> Directive: Scale the data from the line containing "Task: Click the orange" through the end of the data, both ends included, and give only that part with the requests kept in. Multiply every coordinate in the answers by 2, round to whole numbers with halves going up, and leave the pictures out.

------ Stored records ------

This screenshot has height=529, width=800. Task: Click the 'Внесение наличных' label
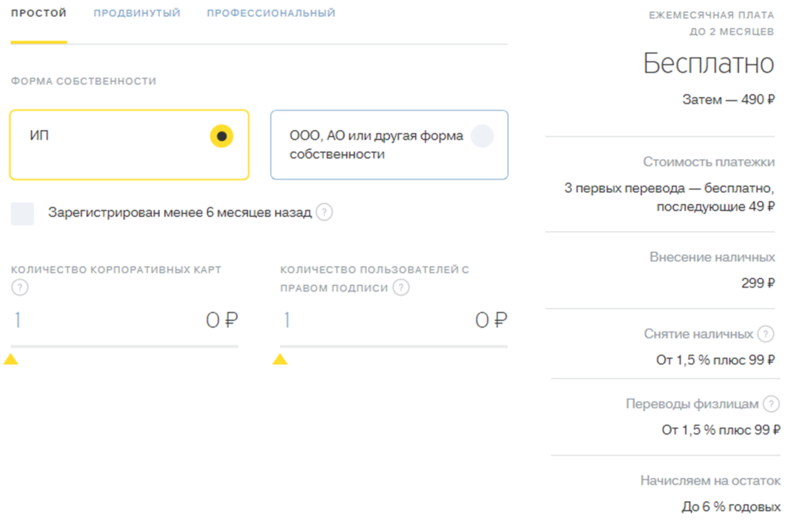pyautogui.click(x=711, y=258)
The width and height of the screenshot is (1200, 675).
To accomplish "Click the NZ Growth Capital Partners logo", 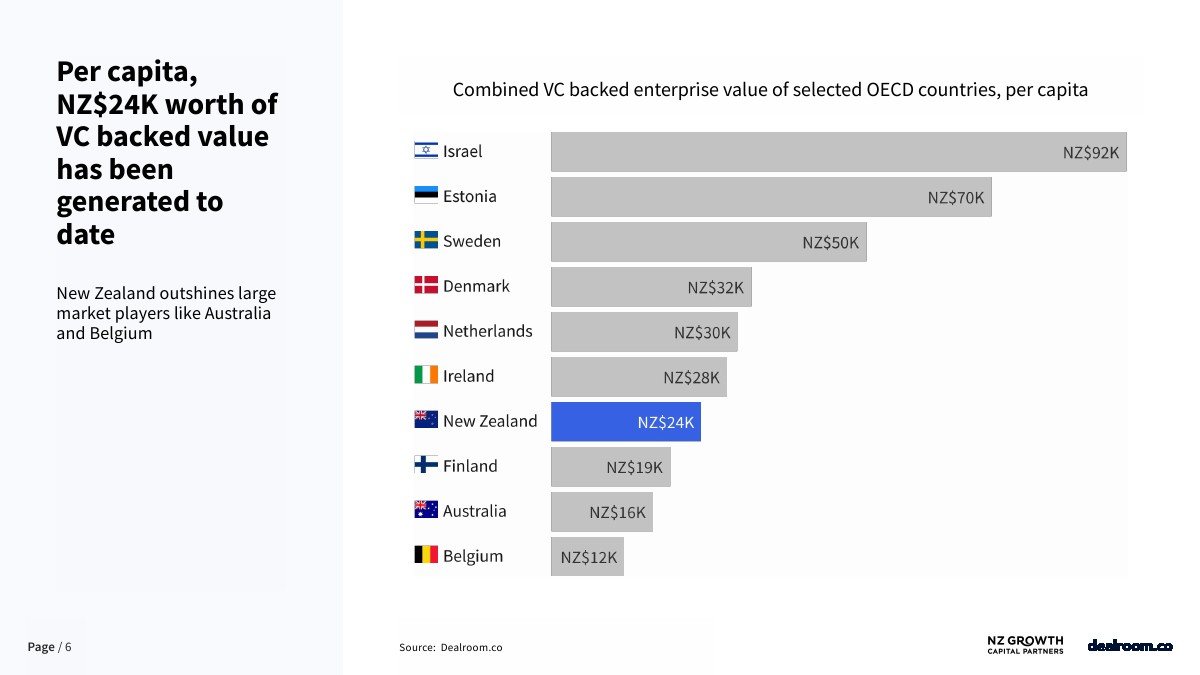I will coord(1025,645).
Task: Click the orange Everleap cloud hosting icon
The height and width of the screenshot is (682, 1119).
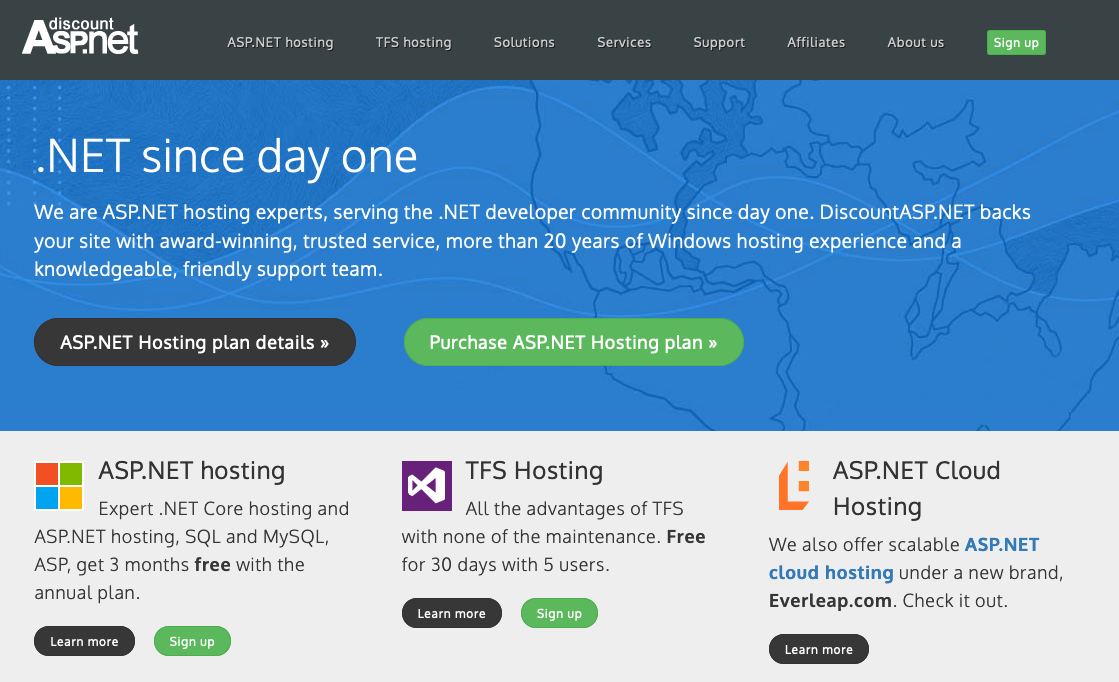Action: (x=794, y=486)
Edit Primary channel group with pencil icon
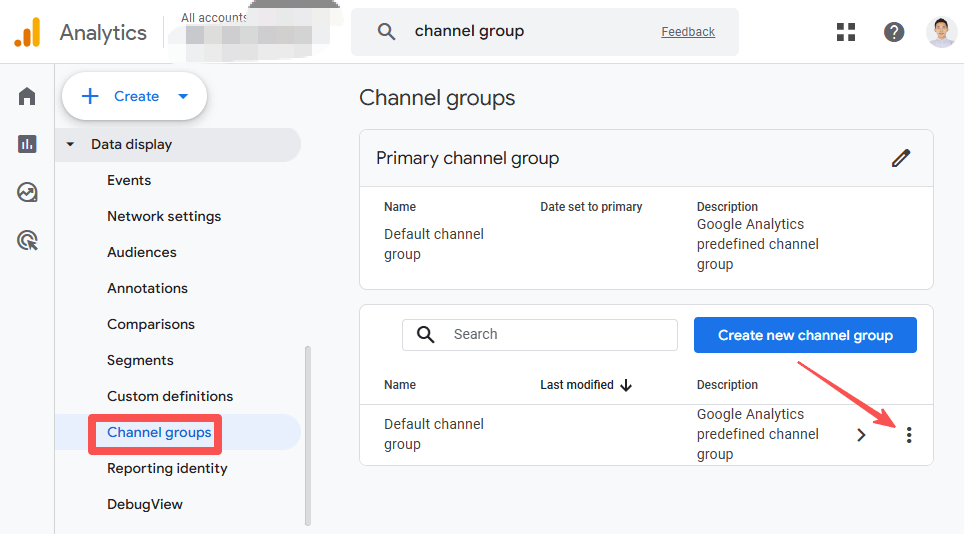 coord(901,158)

------

> Worked answer:
Task: Click the orange Everleap cloud hosting icon
The height and width of the screenshot is (682, 1119).
Action: (x=1588, y=972)
Edit Primary channel group with pencil icon
 coord(1802,316)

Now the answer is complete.